• WORK TO COMPLETE
Copy the material verbatim, beginning at the line containing "Screen dimensions: 1386x868" and continuing through the line containing "(x=1203, y=3)".

====== PROVIDED ENTRIES

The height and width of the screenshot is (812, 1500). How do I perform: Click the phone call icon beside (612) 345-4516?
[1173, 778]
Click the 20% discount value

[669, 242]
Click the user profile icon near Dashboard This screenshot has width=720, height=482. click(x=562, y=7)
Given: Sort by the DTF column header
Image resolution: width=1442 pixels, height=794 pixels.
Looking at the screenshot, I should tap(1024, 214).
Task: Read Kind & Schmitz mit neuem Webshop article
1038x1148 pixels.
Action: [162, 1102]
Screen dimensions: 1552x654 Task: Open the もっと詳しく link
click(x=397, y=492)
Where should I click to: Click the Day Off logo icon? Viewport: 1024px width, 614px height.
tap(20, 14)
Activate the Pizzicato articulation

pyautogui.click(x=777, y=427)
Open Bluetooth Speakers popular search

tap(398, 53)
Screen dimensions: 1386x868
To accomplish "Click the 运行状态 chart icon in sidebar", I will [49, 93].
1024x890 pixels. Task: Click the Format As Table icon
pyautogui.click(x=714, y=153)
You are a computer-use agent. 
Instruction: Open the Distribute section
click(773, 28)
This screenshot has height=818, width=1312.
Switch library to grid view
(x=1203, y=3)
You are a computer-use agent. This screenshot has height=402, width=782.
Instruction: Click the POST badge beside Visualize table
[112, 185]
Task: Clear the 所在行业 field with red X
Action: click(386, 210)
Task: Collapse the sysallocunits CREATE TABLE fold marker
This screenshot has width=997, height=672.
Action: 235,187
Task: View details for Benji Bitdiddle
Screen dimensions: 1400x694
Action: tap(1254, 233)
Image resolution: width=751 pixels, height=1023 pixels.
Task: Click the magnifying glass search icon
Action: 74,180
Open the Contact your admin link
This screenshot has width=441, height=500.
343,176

============

• TASK ANSWER
Screen dimensions: 1386x868
To accomplish "Click the 运行状态 chart icon in sidebar", I will [49, 93].
1024x890 pixels. Task: Click the Format As Table icon
pyautogui.click(x=714, y=153)
You are a computer-use agent. 
Instruction: Open the Distribute section
click(773, 28)
This screenshot has height=818, width=1312.
Switch library to grid view
(x=1203, y=3)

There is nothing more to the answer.